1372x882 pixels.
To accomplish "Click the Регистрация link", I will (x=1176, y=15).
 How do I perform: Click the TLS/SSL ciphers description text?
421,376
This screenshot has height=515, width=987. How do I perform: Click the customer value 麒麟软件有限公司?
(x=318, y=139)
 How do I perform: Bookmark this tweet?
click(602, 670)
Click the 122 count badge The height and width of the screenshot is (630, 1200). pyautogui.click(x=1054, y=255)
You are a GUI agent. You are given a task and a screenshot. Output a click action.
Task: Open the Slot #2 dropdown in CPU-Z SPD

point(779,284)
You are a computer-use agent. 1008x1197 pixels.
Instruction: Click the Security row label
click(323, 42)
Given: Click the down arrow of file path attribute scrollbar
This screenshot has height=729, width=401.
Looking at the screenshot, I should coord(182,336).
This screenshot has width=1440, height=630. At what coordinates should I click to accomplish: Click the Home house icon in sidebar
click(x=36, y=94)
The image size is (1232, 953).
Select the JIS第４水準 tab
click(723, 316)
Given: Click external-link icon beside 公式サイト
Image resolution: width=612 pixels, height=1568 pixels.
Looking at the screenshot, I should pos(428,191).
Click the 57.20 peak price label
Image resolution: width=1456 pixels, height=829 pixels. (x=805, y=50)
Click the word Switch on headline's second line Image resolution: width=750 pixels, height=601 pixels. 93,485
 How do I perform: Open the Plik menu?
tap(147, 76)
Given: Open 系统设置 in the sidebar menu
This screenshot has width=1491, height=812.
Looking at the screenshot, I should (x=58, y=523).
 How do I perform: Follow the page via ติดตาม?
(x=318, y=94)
━━━━━━
* WORK TO COMPLETE
Please return every entry exactly as it appears.

* TASK ANSWER
1372x882 pixels.
To accomplish "Click the Регистрация link", I will (x=1176, y=15).
 How do I perform: Click the TLS/SSL ciphers description text?
421,376
This screenshot has height=515, width=987. How do I perform: Click the customer value 麒麟软件有限公司?
(x=318, y=139)
 How do I perform: Bookmark this tweet?
click(602, 670)
Click the 122 count badge The height and width of the screenshot is (630, 1200). pyautogui.click(x=1054, y=255)
You are a GUI agent. You are given a task and a screenshot. Output a click action.
Task: Open the Slot #2 dropdown in CPU-Z SPD

point(779,284)
You are a computer-use agent. 1008x1197 pixels.
Instruction: Click the Security row label
click(323, 42)
Given: Click the down arrow of file path attribute scrollbar
This screenshot has height=729, width=401.
Looking at the screenshot, I should coord(182,336).
This screenshot has width=1440, height=630. At what coordinates should I click to accomplish: Click the Home house icon in sidebar
click(x=36, y=94)
The image size is (1232, 953).
Select the JIS第４水準 tab
click(723, 316)
Given: Click external-link icon beside 公式サイト
Image resolution: width=612 pixels, height=1568 pixels.
Looking at the screenshot, I should pos(428,191).
Click the 57.20 peak price label
Image resolution: width=1456 pixels, height=829 pixels. (x=805, y=50)
Click the word Switch on headline's second line Image resolution: width=750 pixels, height=601 pixels. 93,485
 How do I perform: Open the Plik menu?
tap(147, 76)
Given: Open 系统设置 in the sidebar menu
This screenshot has width=1491, height=812.
Looking at the screenshot, I should (x=58, y=523).
 How do I perform: Follow the page via ติดตาม?
(x=318, y=94)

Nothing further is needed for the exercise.